Exercises:
[1] In the Perl thread below, which perldoc page does Gunnar Hjalmarsson point to for reading about the auto-increment operator?
[2] From the Perl thread below, reproduce the passage that begins at the words "On 8/24/07, Kirk" and stops after "the incremented count.".
[3] Using the Perl thread below, decide whether each statement agrees with it: (a) Gunnar Hjalmarsson's message is dated Aug 23, 2007; (b) Kirk Wythers says he understands why $totals is used for both the sum and the count; (c) Kirk Wythers says he is confused about the relationship between $tmax and $totals{$year}{$month}{tmax}. Answer yes or no for each, quoting the words of the thread that decide it.

Excerpt:
----
On 8/24/07, Kirk Wythers <[EMAIL PROTECTED]> wrote:
>
> On Aug 23, 2007, at 11:17 PM, Gunnar Hjalmarsson wrote:
>
> > Kirk Wythers wrote:
> >> I don't see how $totals{$year}{$month}{count} ++; is holding the
> >> count.
> >
> > Read about the auto-increment operator in "perldoc perlop".
>
> OK. I'll try and be more clear to the degree of my ignorance. First,
> I do not understand the use of $totals in both the sum of the scalar
> tmax, and the incremented count.
snip
> I think what I am confused by is the relationship between the scalar
> $tmax and the (whatever you call it) $totals{$year}{$month}{tmax}
snip
The $tmax variable is the current value the fourth field for each line you read.
----
Data rows:
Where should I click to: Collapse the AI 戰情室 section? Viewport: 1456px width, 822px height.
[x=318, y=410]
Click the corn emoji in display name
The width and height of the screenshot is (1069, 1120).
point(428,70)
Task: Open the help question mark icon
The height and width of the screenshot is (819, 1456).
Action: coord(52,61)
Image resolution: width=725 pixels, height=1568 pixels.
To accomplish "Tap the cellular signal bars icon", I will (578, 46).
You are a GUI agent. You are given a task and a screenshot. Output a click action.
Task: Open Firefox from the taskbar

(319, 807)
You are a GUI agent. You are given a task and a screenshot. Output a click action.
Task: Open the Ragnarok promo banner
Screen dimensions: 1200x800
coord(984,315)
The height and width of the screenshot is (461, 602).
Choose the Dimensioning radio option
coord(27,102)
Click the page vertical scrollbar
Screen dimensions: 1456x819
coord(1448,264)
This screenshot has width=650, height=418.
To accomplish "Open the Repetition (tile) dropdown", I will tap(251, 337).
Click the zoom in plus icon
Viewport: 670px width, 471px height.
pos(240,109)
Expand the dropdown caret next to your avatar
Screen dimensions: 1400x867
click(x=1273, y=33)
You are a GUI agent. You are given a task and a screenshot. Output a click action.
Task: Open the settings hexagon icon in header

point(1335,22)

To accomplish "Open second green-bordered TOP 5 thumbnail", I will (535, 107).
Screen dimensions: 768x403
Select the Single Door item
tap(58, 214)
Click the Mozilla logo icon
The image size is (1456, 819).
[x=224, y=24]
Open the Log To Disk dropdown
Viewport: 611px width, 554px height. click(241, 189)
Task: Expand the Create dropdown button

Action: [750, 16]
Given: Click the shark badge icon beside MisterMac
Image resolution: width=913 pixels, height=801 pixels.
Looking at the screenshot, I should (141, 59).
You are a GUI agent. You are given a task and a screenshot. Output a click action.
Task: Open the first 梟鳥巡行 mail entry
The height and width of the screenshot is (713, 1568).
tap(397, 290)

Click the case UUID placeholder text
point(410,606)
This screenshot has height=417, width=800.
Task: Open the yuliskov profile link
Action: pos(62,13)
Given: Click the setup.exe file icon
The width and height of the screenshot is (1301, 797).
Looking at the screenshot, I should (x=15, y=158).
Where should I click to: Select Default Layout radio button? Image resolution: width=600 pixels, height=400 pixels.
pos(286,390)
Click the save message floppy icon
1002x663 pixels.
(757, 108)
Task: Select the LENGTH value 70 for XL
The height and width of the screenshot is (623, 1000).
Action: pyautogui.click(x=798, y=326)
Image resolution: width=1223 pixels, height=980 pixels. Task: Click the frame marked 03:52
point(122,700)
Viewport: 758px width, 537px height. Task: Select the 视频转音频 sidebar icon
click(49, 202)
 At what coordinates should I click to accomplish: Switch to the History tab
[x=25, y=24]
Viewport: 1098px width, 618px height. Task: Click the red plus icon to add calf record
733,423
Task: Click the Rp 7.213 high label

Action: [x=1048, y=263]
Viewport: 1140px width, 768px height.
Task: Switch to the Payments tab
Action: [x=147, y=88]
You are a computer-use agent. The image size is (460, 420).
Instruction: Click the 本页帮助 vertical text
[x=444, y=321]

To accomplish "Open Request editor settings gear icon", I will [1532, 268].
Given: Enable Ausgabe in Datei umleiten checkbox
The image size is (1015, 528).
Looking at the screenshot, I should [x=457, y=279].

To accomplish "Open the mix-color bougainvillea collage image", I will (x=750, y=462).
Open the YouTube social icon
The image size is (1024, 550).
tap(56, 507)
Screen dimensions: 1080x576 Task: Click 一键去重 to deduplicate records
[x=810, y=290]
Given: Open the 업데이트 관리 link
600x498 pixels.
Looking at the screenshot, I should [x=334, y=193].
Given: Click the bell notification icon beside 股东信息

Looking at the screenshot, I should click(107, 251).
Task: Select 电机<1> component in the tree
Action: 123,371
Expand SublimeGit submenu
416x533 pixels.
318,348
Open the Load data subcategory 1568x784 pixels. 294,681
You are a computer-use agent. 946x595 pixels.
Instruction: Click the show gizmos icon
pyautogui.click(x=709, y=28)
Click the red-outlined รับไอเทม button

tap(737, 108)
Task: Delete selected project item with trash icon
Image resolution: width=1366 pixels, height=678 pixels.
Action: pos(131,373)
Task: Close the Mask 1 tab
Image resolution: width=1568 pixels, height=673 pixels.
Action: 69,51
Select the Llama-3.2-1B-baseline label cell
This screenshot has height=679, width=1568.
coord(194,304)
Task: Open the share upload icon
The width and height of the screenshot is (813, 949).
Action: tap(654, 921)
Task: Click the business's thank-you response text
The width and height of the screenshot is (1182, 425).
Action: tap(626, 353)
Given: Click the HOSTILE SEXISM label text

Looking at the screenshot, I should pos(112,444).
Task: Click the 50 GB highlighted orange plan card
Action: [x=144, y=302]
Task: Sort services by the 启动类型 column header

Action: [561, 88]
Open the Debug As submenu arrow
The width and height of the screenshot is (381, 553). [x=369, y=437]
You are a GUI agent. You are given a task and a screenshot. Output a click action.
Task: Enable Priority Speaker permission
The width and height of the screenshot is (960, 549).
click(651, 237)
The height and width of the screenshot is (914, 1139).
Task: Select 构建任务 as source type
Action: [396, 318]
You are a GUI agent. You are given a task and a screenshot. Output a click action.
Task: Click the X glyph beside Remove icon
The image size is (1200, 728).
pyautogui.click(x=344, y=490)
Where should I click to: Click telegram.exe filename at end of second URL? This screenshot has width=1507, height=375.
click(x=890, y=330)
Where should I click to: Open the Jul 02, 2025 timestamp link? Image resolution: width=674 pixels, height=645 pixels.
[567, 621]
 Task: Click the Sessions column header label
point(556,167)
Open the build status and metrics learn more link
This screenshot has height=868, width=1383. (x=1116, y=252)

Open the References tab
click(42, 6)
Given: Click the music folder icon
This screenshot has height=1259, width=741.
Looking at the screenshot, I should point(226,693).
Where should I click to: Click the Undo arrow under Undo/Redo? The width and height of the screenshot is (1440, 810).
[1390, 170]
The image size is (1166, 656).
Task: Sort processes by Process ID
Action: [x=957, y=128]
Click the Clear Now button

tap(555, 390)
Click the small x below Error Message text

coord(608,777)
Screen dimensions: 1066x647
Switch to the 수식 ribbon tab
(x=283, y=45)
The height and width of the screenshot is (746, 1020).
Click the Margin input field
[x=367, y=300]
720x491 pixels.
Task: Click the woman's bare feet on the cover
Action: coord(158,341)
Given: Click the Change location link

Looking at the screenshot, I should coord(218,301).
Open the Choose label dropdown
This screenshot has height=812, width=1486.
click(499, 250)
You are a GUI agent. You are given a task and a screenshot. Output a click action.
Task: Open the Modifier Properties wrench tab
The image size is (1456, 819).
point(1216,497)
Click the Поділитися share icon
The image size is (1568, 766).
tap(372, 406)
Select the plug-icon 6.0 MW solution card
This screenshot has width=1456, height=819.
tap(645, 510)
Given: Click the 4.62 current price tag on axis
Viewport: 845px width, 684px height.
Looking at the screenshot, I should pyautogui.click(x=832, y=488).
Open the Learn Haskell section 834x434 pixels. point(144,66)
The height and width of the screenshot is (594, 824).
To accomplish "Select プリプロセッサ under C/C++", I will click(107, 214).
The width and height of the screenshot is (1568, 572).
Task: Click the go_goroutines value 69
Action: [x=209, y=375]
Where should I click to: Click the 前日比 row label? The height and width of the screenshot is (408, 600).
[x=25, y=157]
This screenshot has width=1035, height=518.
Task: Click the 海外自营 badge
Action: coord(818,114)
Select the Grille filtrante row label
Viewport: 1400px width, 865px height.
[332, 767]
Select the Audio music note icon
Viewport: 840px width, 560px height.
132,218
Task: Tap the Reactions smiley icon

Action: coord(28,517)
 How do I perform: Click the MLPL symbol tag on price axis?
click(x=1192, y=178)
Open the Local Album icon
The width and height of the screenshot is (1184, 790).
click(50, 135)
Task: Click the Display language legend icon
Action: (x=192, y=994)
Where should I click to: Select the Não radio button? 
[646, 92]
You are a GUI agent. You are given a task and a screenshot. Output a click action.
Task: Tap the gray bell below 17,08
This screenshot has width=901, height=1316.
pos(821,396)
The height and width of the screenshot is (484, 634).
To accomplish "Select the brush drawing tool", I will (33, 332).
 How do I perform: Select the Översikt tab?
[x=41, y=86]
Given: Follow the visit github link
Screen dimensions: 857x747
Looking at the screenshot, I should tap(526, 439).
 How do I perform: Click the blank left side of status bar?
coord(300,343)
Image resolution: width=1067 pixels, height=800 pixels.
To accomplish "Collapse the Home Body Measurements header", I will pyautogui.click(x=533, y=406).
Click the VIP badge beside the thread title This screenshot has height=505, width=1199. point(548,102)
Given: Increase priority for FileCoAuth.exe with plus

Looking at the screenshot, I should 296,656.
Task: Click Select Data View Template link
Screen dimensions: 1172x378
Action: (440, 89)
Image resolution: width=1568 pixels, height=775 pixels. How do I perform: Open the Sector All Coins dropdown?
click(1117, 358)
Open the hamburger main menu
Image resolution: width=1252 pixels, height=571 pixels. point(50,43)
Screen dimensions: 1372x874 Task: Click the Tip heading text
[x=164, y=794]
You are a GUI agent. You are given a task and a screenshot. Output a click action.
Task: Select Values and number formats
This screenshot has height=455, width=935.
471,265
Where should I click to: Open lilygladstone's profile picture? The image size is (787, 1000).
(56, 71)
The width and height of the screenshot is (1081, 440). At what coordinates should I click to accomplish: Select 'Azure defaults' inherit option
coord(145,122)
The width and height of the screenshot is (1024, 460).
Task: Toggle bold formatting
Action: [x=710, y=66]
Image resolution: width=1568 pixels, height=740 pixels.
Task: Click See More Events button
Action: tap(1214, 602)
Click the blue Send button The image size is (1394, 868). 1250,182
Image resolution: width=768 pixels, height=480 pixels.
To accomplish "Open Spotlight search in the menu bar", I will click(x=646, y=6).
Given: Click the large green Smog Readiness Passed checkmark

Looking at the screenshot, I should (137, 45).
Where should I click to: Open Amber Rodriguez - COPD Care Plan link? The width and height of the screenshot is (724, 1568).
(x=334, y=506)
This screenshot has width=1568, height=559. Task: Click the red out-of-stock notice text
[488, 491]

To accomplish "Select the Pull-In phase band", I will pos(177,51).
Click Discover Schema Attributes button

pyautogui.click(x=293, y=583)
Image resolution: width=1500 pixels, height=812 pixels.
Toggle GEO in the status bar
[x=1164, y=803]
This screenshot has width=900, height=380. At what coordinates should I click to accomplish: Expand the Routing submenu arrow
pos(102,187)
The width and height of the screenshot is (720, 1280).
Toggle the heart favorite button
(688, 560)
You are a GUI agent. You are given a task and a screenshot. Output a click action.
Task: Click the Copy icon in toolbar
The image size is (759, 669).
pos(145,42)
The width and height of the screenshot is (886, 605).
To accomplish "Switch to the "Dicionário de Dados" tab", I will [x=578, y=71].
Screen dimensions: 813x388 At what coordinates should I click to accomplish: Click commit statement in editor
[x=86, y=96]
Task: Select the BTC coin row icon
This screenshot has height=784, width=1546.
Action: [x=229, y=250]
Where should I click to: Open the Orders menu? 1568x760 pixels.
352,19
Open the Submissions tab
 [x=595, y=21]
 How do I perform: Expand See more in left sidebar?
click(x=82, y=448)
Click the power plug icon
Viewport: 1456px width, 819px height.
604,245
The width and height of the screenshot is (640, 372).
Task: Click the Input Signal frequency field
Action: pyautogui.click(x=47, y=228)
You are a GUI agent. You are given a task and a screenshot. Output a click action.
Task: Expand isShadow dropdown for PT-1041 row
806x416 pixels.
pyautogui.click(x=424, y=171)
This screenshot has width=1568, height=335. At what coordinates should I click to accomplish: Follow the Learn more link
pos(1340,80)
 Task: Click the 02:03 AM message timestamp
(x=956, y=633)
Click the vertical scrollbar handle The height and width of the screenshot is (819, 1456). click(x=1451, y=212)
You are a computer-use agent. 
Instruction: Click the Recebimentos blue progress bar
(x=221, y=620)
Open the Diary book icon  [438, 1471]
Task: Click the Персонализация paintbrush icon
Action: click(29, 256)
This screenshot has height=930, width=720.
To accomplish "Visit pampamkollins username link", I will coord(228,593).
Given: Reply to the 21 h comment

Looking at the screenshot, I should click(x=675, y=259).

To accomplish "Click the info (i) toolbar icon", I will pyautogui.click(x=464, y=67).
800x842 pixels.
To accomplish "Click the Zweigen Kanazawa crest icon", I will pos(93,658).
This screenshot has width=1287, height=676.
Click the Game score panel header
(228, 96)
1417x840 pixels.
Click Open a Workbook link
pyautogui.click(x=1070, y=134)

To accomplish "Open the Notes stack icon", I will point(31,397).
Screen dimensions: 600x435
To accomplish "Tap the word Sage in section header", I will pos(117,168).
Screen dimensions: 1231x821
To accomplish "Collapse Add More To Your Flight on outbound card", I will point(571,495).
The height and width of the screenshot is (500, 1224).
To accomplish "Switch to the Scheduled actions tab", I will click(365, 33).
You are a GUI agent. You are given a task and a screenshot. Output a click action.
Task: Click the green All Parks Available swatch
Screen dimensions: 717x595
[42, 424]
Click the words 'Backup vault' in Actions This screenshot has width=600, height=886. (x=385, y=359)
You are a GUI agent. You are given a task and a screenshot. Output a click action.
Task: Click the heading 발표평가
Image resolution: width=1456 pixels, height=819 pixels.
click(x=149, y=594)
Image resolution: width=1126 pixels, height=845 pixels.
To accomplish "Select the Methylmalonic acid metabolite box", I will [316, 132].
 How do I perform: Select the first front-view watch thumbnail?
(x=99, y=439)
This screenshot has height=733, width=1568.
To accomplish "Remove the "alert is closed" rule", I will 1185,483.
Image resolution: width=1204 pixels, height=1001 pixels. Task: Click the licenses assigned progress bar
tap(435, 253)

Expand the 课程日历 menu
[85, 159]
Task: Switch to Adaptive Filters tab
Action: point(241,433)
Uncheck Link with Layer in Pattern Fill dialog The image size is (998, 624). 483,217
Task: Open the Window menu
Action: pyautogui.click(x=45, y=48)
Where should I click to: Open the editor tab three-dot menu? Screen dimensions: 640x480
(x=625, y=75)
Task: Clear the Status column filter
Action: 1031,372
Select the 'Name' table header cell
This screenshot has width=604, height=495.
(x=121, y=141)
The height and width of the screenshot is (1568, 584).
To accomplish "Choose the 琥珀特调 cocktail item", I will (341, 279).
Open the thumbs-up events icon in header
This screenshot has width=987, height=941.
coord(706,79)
----
Exercise answers:
[1] "perldoc perlop"

[2]
On 8/24/07, Kirk Wythers <[EMAIL PROTECTED]> wrote:
>
> On Aug 23, 2007, at 11:17 PM, Gunnar Hjalmarsson wrote:
>
> > Kirk Wythers wrote:
> >> I don't see how $totals{$year}{$month}{count} ++; is holding the
> >> count.
> >
> > Read about the auto-increment operator in "perldoc perlop".
>
> OK. I'll try and be more clear to the degree of my ignorance. First,
> I do not understand the use of $totals in both the sum of the scalar
> tmax, and the incremented count.

[3]
(a) Yes: "On Aug 23, 2007, at 11:17 PM, Gunnar Hjalmarsson wrote:"
(b) No: "I do not understand the use of $totals in both the sum of the scalar"
(c) Yes: "I think what I am confused by is the relationship between the scalar"